Spotistore

A screenshot of Spotistore and it's CSV Output

Spotistore: a minimalist cross-platform playlist metadata archiver.

After not having a working PC other than my work laptop for most of the pandemic, I finally built a replacement for my college desktop late last year. As a test project to set up my development environment, I decided to build this tiny archiver for Spotify.

I started to build this in earnest the week following the API revocations on twitter, which single handedly broke hundreds of different apps, utilities, clients and projects the community had built over the years.

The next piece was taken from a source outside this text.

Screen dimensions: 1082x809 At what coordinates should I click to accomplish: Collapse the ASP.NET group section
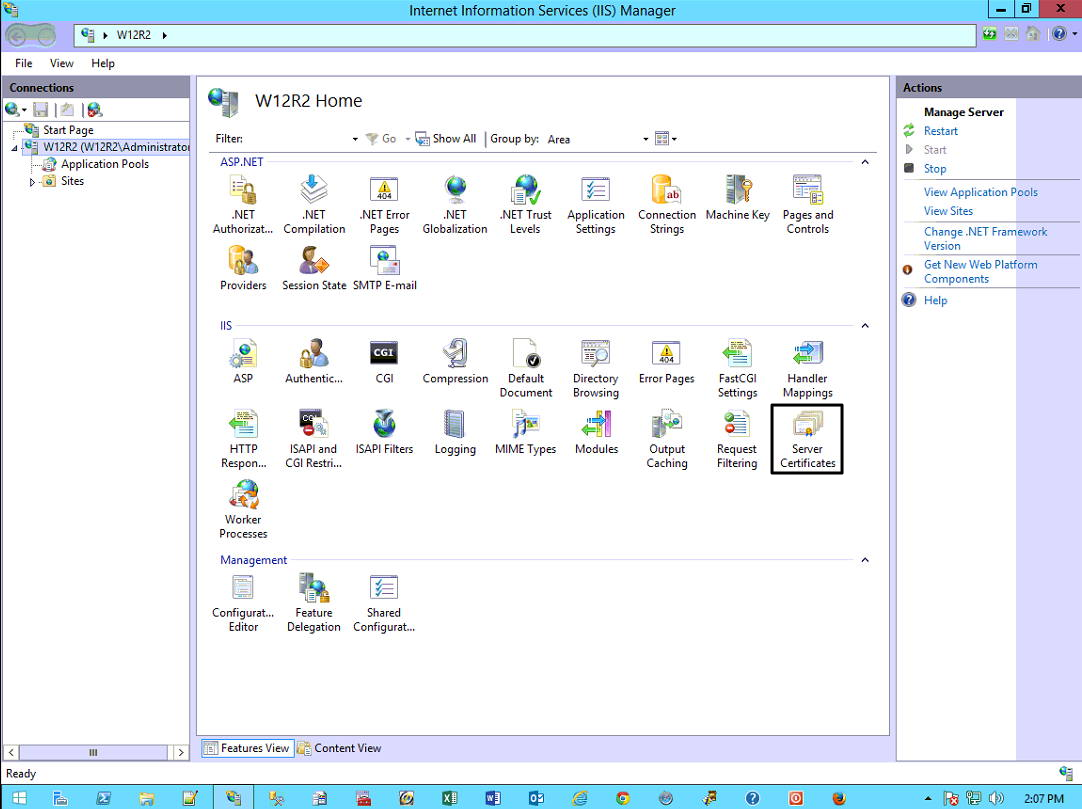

I decided that I should probably have a backup of all the playlist and music info that I had listened to in the 14 years I’ve had a spotify account, and that I should build it relatively quickly since many large company’s APIs were getting more and more restrictive.

To build the application, I decided to check back in on Avalonia UI, a .NET UI framework that targets cross-platform operability. I had tried the early beta of Avalonia back in 2019, and had bad experiences with instability, as well as errors when trying to use the framework on linux. It’s been four years full of updates since my last attempt with Avalonia however, and there’s not many (if any) other frameworks for cross platform UI.

The initial version of the application is very basic. It takes the user’s inputted playlist ID, and outputs a CSV file with the metadata of each track within the playlist, as well as a link to Discogs for the Physical release of the track album/single.

Further improvements that are targeted include an executable release, customizable CSV columns, and a Spotify profile navigator/batch archiver.